* 提供された抜粋 *
+ + + +

今回は神社趣味の世界における一宮の巡拝について書きたいと思う。
一宮(いちのみや)とは旧国ごとに定められた最も格式が高いとされる神社のこと。
一宮制度は平安時代末期に確立したとされる。同じ平安時代には延喜式が成立しており、現代において延喜式内社(えんぎしきないしゃ)と呼ばれる一種の社格のようなものができたのであるが、一宮制度の成立はもう少し後の時代とされている。
※ 延喜式内社については過去記事「神社巡り 武蔵国延喜式内社(1)」を参照のこと。
巡拝(じゅんぱい)というのは複数の神社を巡ることであるが、神社趣味の世界においては定められた神社群を全て参拝して巡ることを指す。
一宮というのは旧国ごとに存在し、例えば、摂津国の一宮は住吉大社、安芸国の一宮は厳島神社、相模国の一宮は寒川神社のようになっているので、日本全国に存在するこれら全ての神社を巡るのが一宮の巡拝ということになる。

+ + + +

* 提供資料 *

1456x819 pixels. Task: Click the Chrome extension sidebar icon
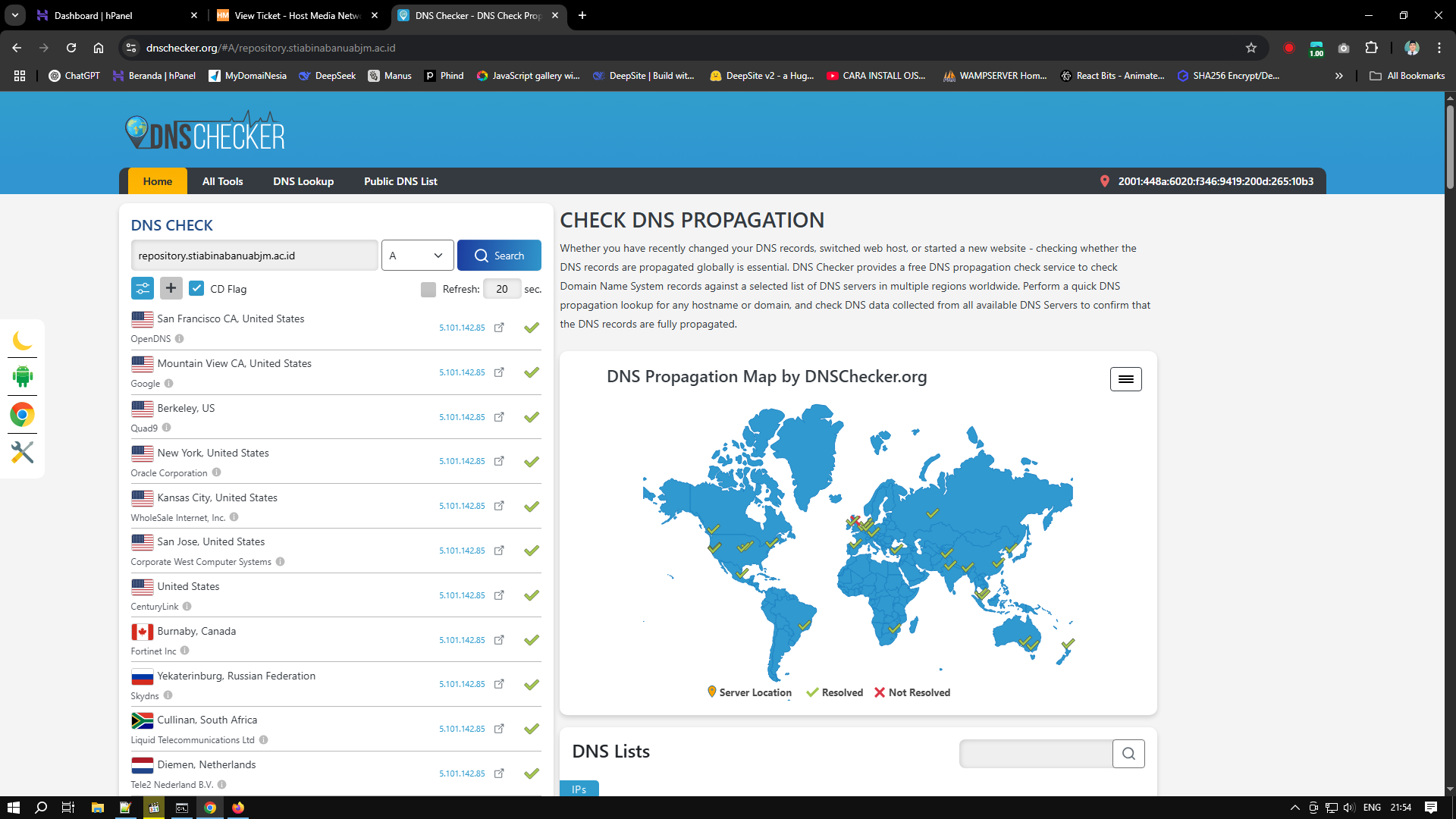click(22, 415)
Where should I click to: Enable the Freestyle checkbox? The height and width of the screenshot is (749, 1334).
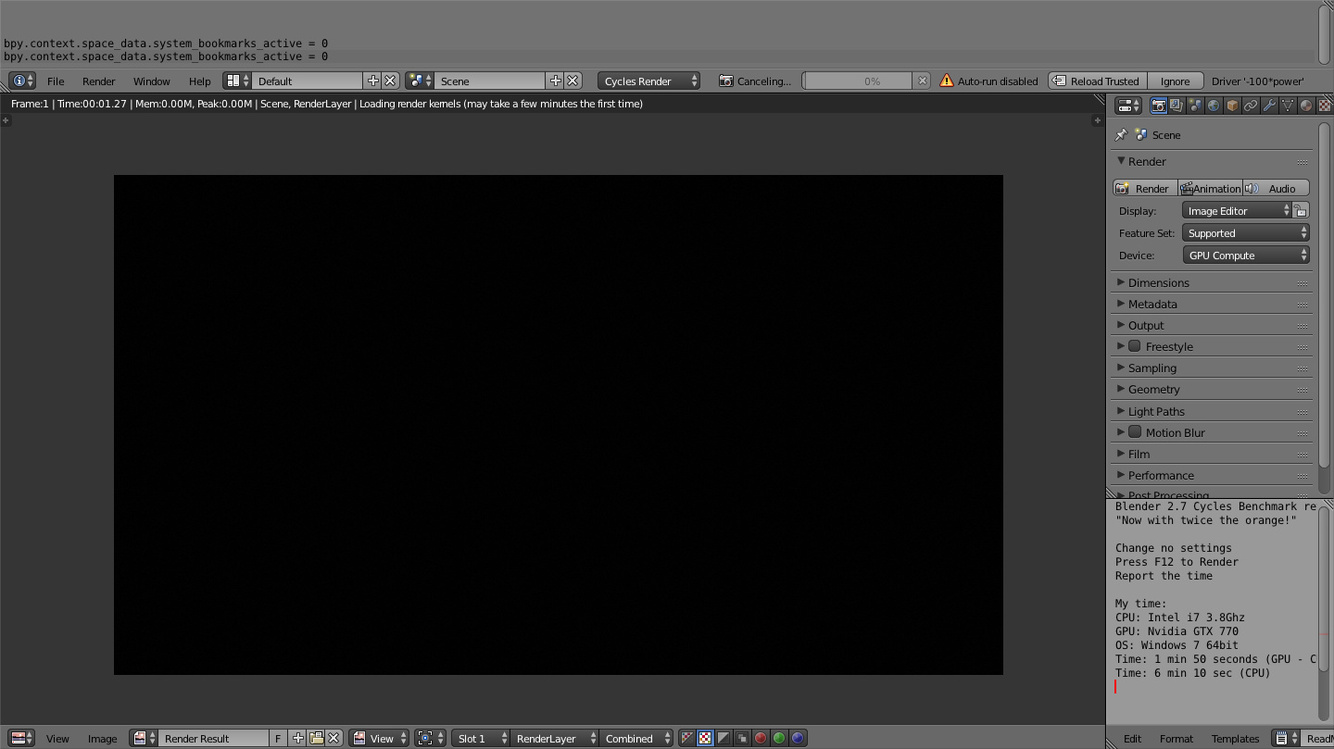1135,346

+ + + +

* 設問内容 *
一宮の巡拝に関する文章について、次の問いに答えてください。
(a) 一宮制度は、いつ確立したとされていますか。
(b) 神社趣味の世界において、「巡拝」は何を指しますか。
(c) 安芸国の一宮はどの神社ですか。

* 出力結果 *
(a) 一宮制度は、平安時代末期に確立したとされています。
(b) 定められた神社群を全て参拝して巡ることを指します。
(c) 安芸国の一宮は厳島神社です。